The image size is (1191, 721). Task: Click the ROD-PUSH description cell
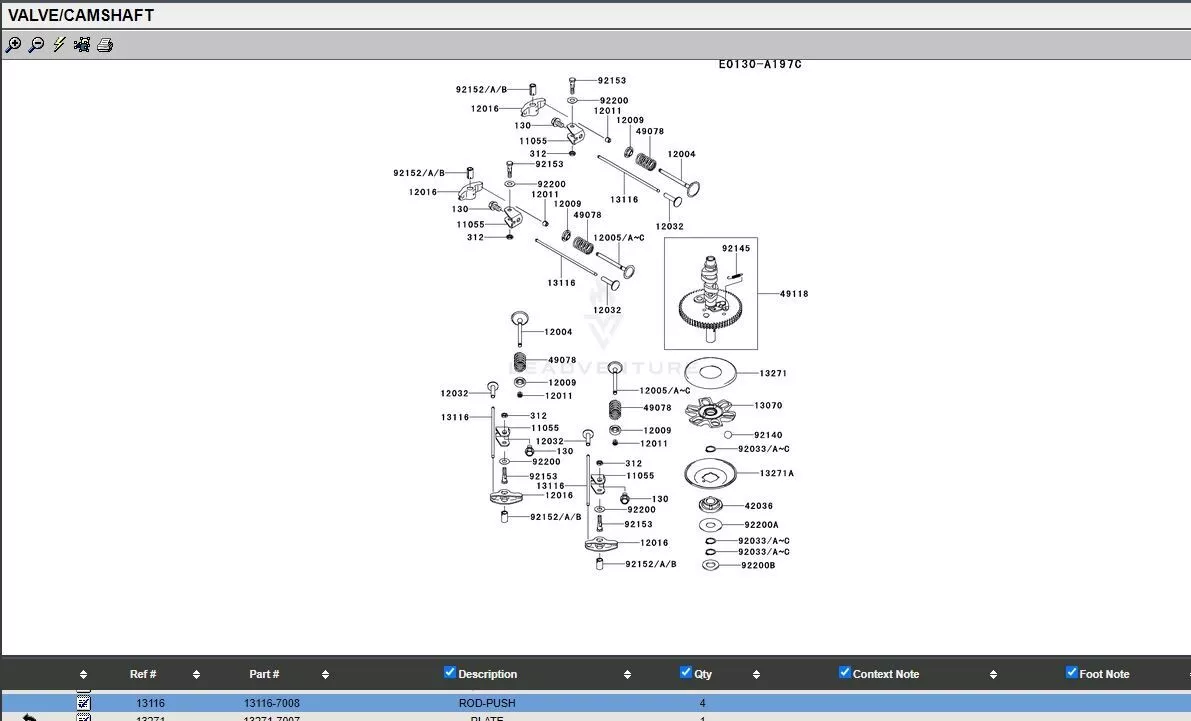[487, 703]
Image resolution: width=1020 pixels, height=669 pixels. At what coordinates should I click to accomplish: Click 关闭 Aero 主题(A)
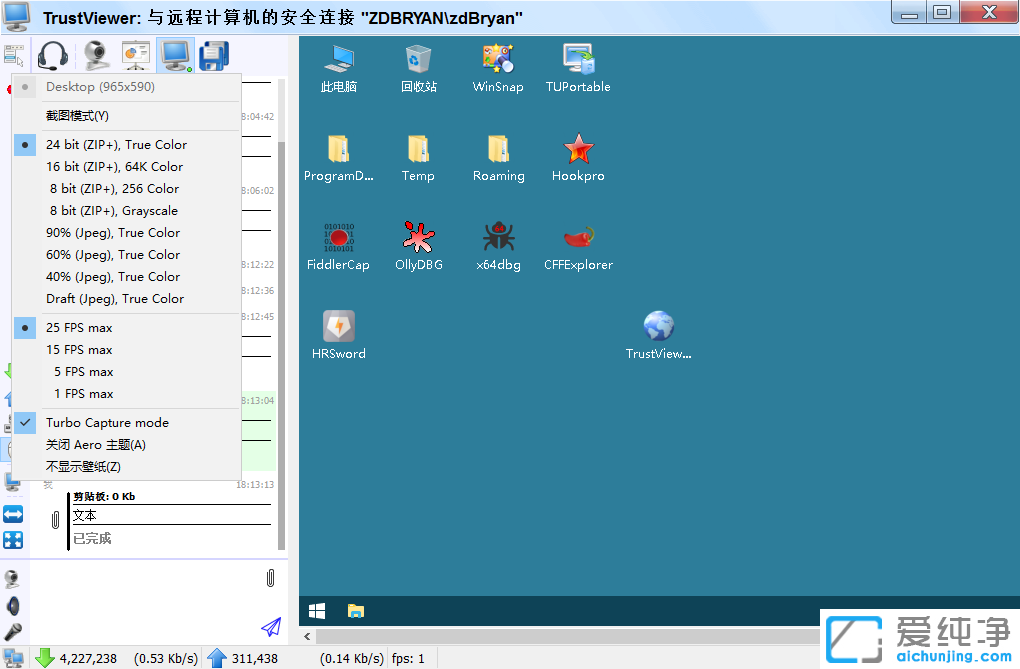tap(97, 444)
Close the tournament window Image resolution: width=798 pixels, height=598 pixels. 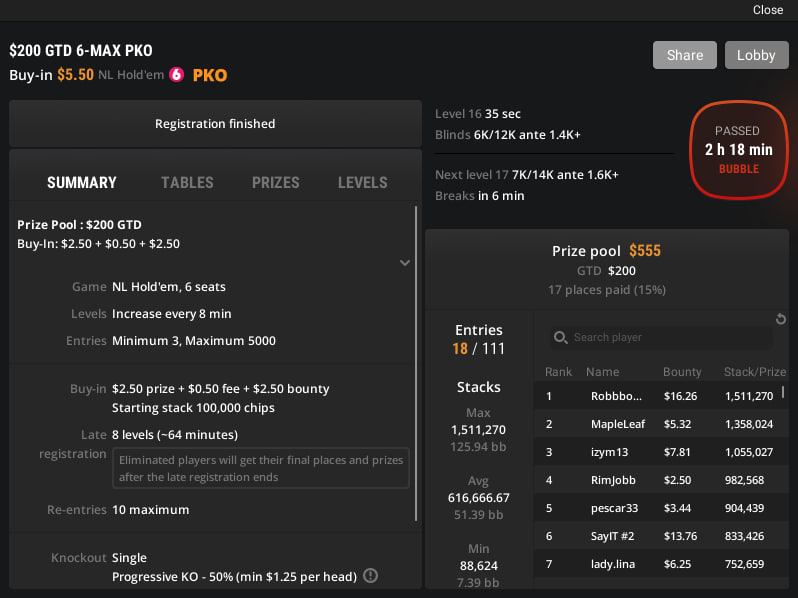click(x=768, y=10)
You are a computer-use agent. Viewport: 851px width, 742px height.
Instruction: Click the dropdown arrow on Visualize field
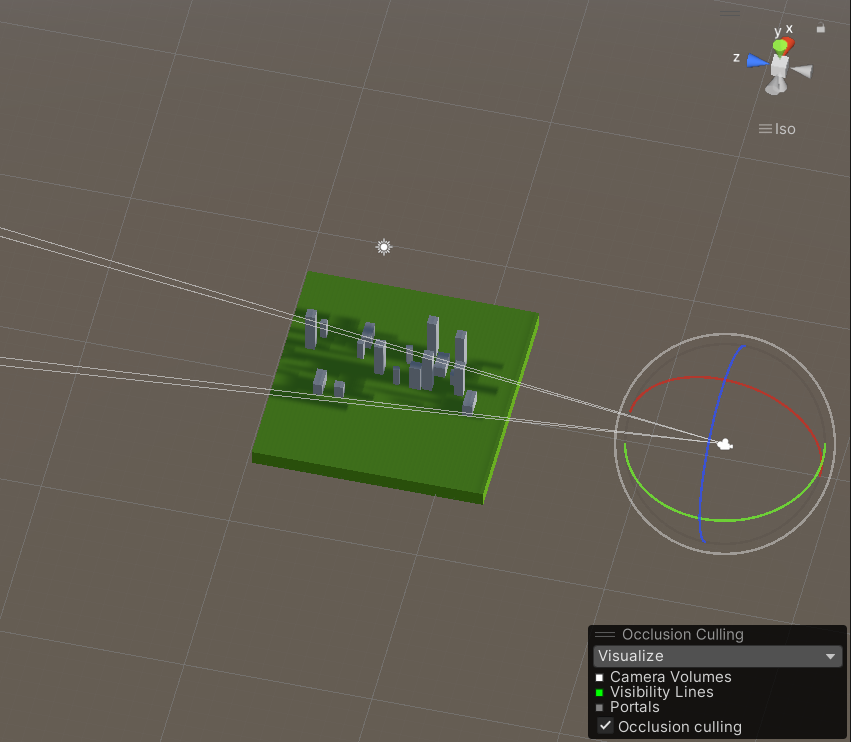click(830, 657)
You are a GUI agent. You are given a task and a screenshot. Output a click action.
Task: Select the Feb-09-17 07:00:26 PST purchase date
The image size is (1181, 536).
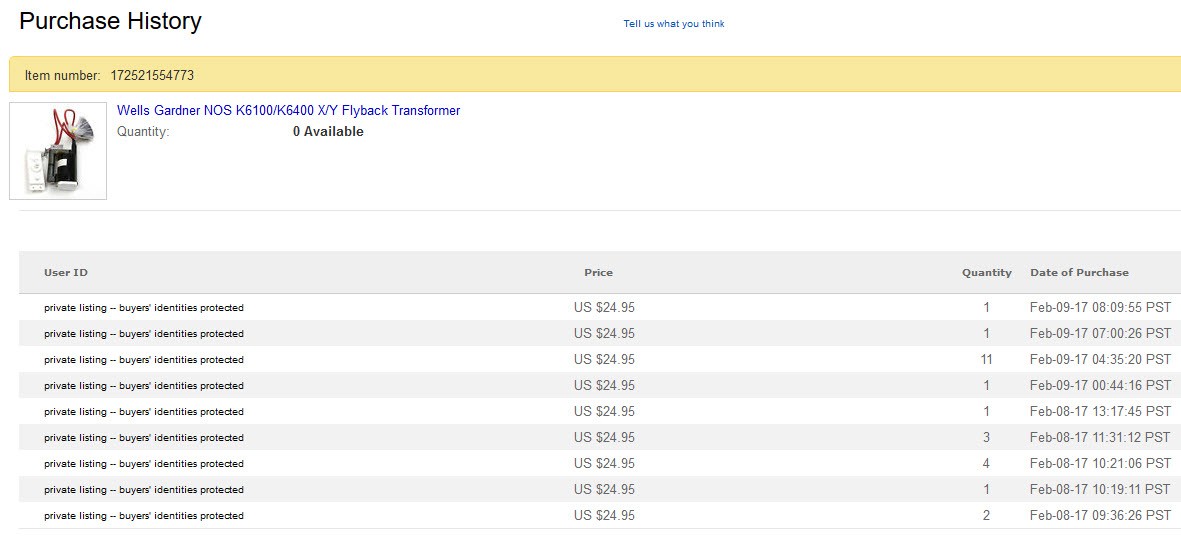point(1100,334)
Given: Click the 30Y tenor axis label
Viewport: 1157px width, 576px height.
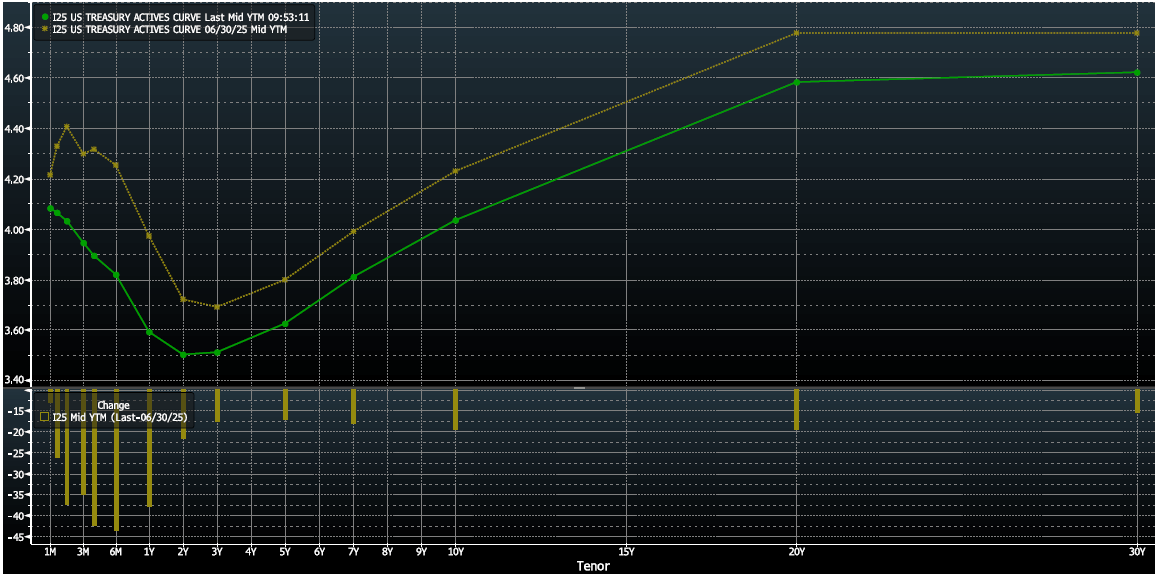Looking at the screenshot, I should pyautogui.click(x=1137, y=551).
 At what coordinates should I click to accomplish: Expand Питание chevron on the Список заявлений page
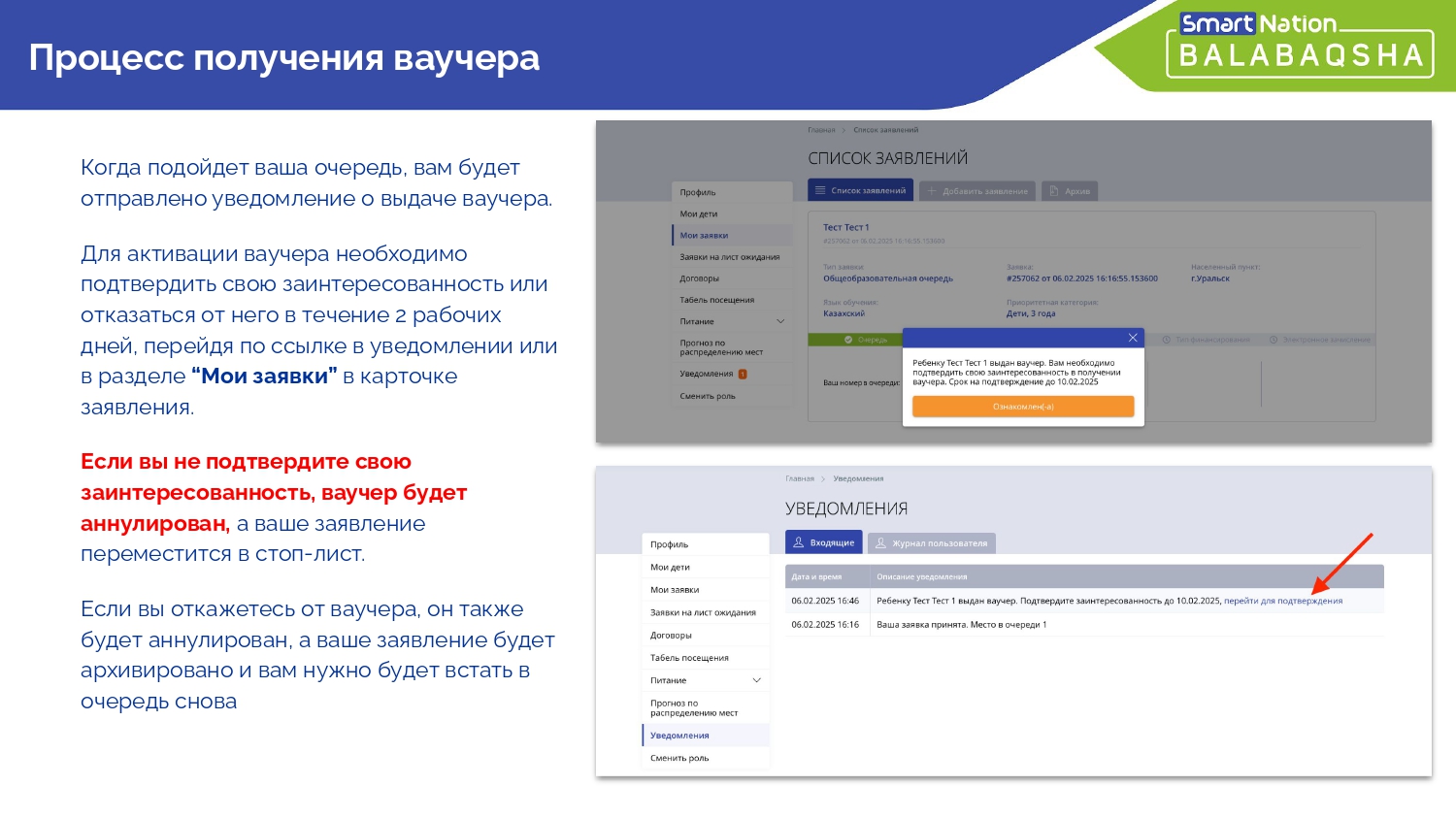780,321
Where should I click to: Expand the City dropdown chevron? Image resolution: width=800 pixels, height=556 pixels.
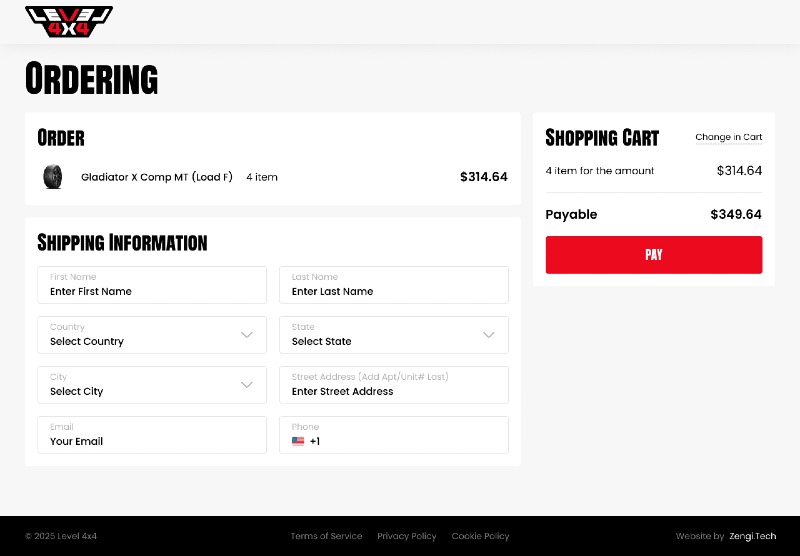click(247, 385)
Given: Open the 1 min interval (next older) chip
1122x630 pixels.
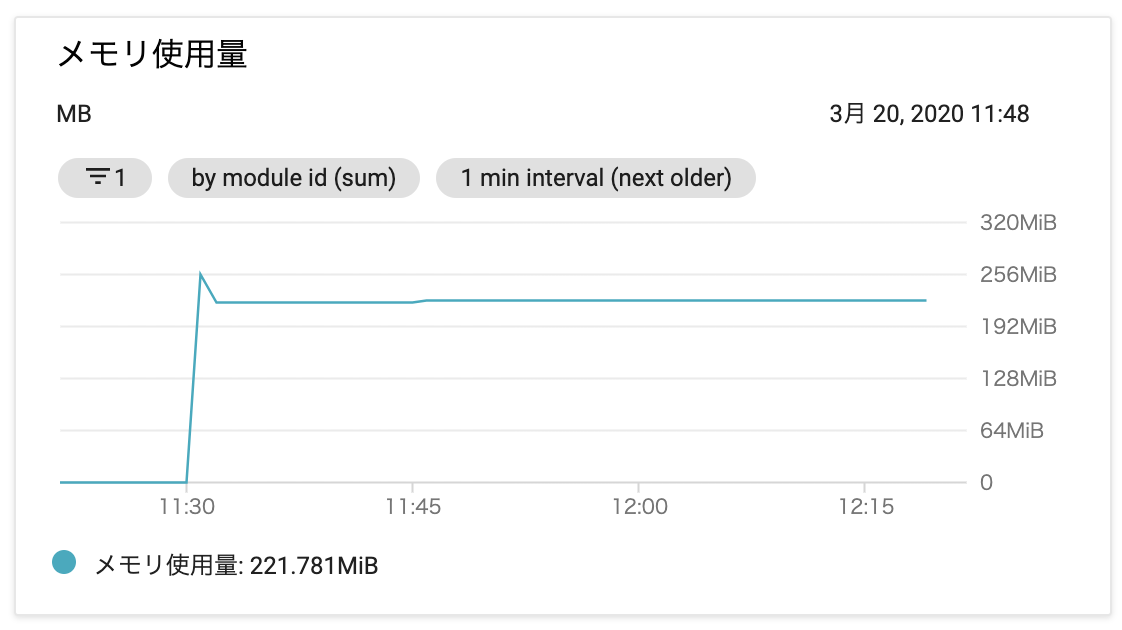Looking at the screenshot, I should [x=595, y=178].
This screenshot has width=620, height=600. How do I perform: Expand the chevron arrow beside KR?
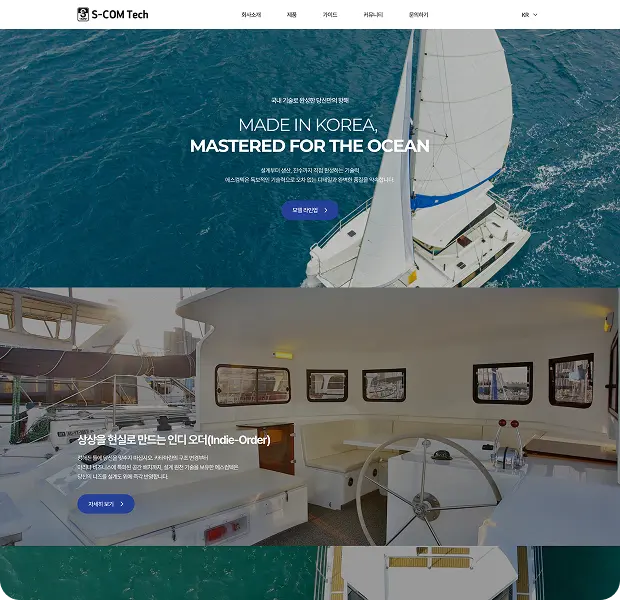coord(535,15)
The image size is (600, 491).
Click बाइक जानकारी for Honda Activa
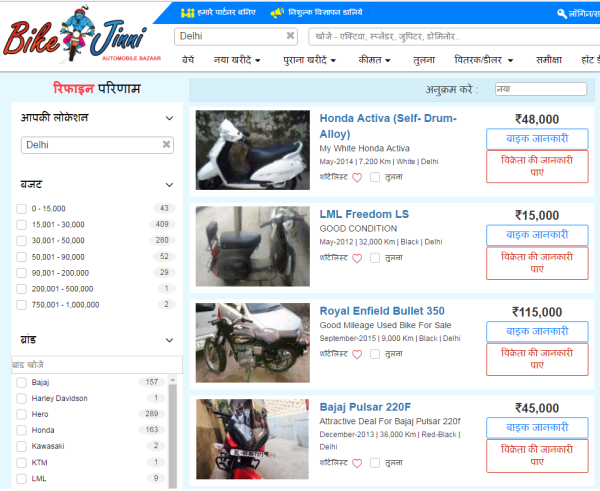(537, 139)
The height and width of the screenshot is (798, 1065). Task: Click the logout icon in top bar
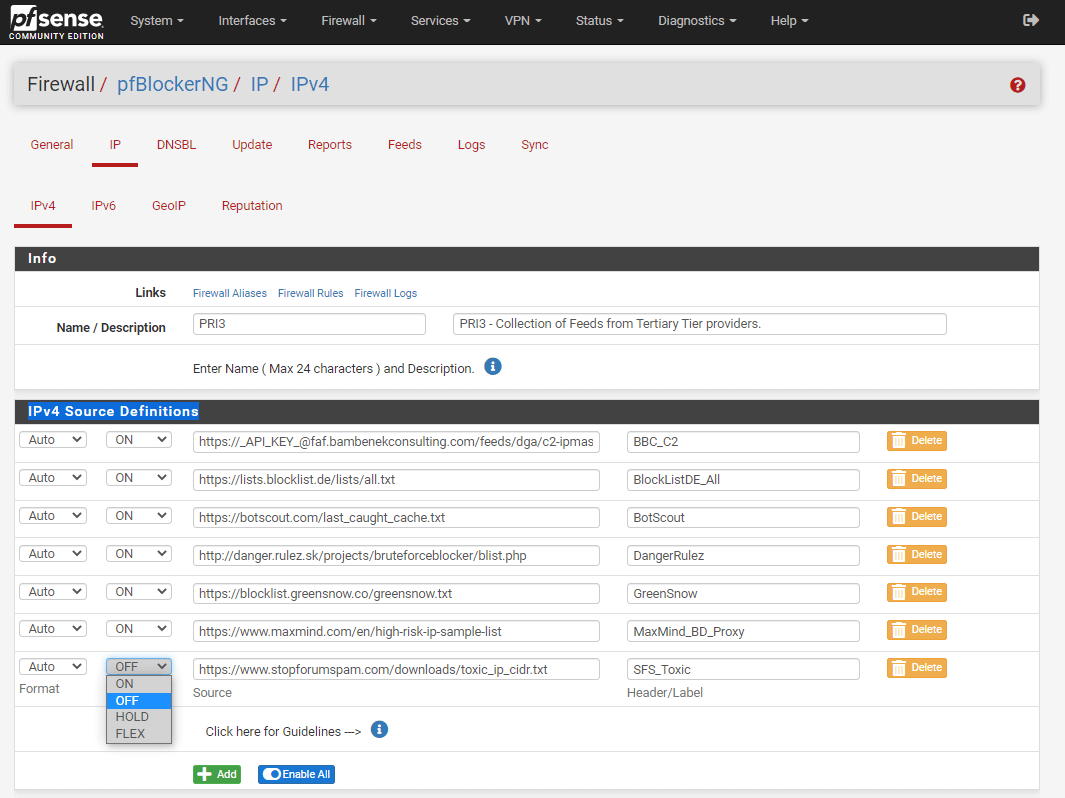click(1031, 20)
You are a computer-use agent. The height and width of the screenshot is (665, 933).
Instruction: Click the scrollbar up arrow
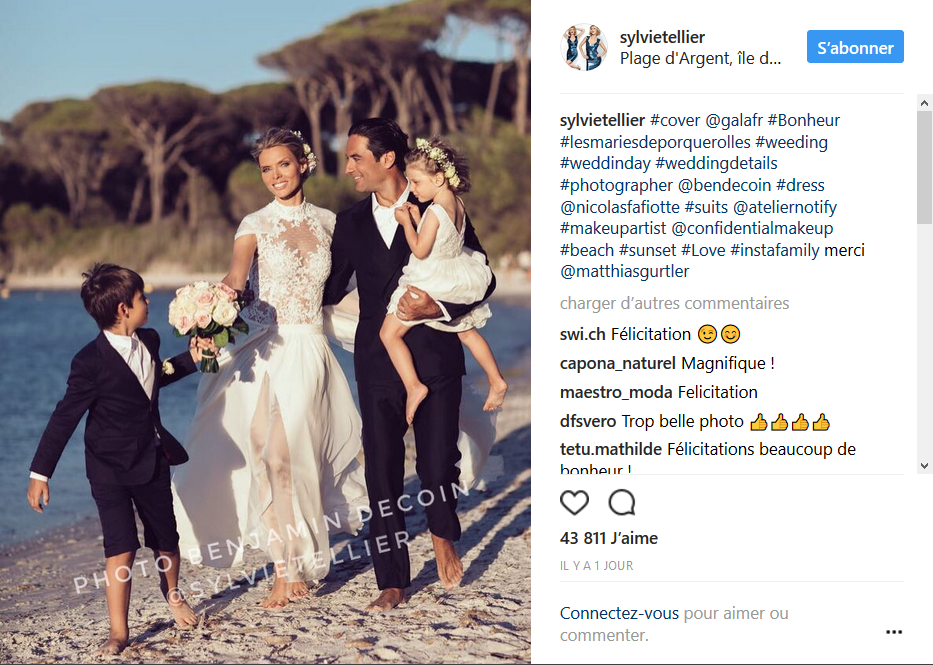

==*==

## What the task asks
The copy should hold exactly the lines from the one containing "Viewport: 1157px width, 576px height." through the final line of the records above, both ends included, and no picture.

## Exercise solution
Viewport: 1157px width, 576px height.
Looking at the screenshot, I should pyautogui.click(x=1137, y=551).
 At what coordinates should I click to accomplish: Expand Питание chevron on the Список заявлений page
780,321
Where should I click to: Expand the City dropdown chevron? Image resolution: width=800 pixels, height=556 pixels.
click(247, 385)
Given: Open the 1 min interval (next older) chip
1122x630 pixels.
Looking at the screenshot, I should [x=595, y=178].
This screenshot has width=620, height=600. How do I perform: Expand the chevron arrow beside KR?
coord(535,15)
The image size is (600, 491).
Click बाइक जानकारी for Honda Activa
(537, 139)
The height and width of the screenshot is (798, 1065). Task: Click the logout icon in top bar
click(1031, 20)
You are a computer-use agent. The height and width of the screenshot is (665, 933).
Instruction: Click the scrollbar up arrow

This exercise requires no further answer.